Tuberculosis (TB) is global health Problem [1]. This disease causing death and has wide impact to economic situation and quality of life [2,3]. Nowadays, the prevalence of Indonesian citizens whom diagnosed as pulmonary TB patients are 0.4 percent [4].

Tuberculosis controlling program aims to lower the morbidity and mortality and break the chain of transmission in the community. One of the DOTS strategy in the TB control program is the standardized short term medication to all TB cases [5]. One of the challenge is to increase the early detection of cases in healthcare facility (health centres/Puskesmas/PKM and hospitals).

In order to find or diagnose cases as early as possible, appropriate diagnostic tool is needed. Early diagnosis is crucial not only to determine the medication, but also to break the chain of transmission.

Pulmonary TB diagnosis is done based on clinical symptoms, Acid Fast Bacili (AFB) smear confirmed microscopically, culture of M. Tuberculosis, and chest X-ray [6]. AFB smear has several limitation. The sufficient amount of sputum is hard to get (5000 bacteria/ml sputum is needed), and about 50–100 bacteria/ml sputum is needed to confirm AFB smear positive microscopically and culture positive [7]. Moreover, it takes eight weeks to obtain culture examination result and not all hospitals have this kind of measurement [8]. Because of those conditions, the medication is often given before the culture result is obtained. Chest X-Ray is an important supporting tool in TB Early diagnosis. Although the result of Chest X-Ray can be obtained quickly, the interpretation could be influenced by several things. One of those things is the radiologist factor, in which the result can be subjective. Second, there is no specific form to read the Chest X-Ray which is easy to interpret.
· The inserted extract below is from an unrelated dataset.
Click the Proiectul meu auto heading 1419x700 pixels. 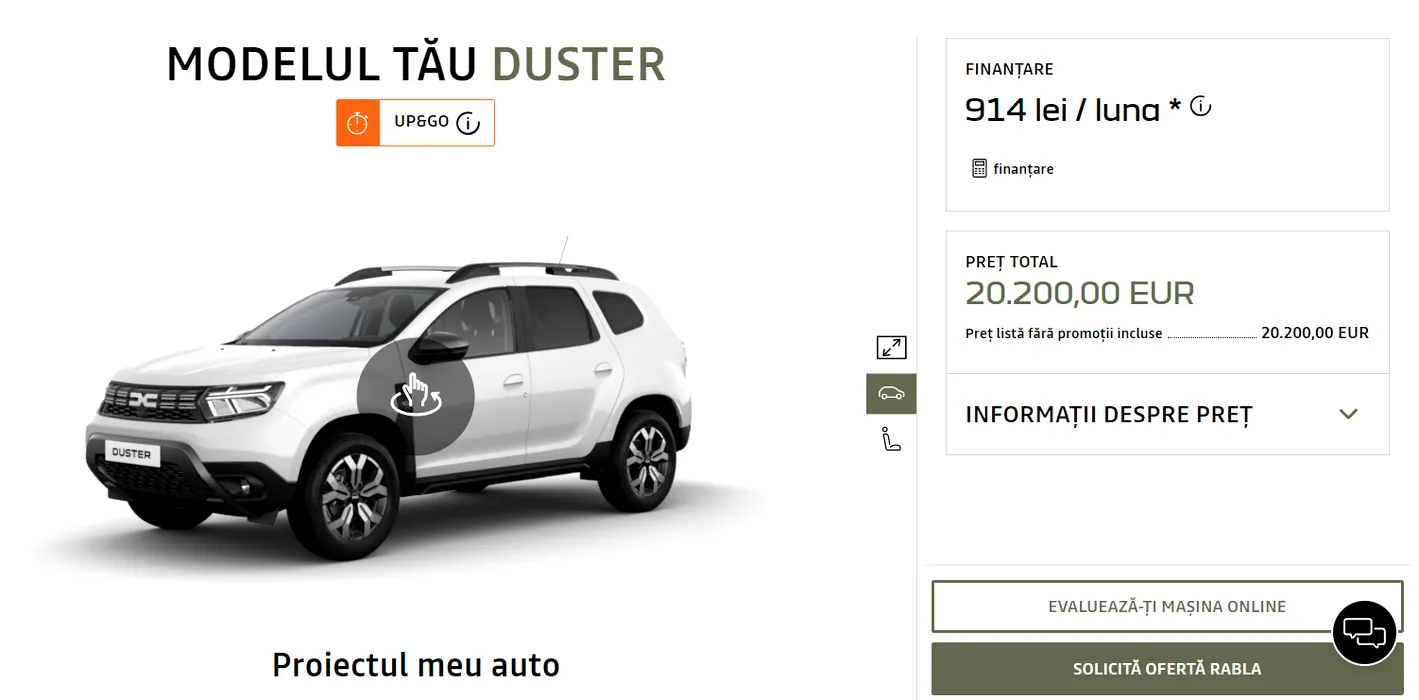point(416,664)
Sensitivity and specificity of the chest X-ray are 22% and 68% [9]. Chest X-ray validity result in the TB clinic in 2005 showed the sensitivity and specificity are 78% and 51% [10]. Due to the poor specificity, there are many false diagnosis.

Today there is more objective reading technique to interpret chest X-ray result using Chest Radiograph Reading and Recording System (CRRS) [11]. This system uses a designed form (attached) to read chest X-ray features in posteroanterior view. This method not only has good inter-reader agreement in interpreting chest X-ray between the radiologists, but also has good intrareader agreement (increasing the reliability). Dawson et al. [12]. Developed it by adding scoring system and weighting on the reading result to be implemented clinically. This system can support the diagnosis of Pulmonary TB with negative AFB smear. However, it still needs to be tested further especially in the high prevalence region (100 cases/100.000 population) [13].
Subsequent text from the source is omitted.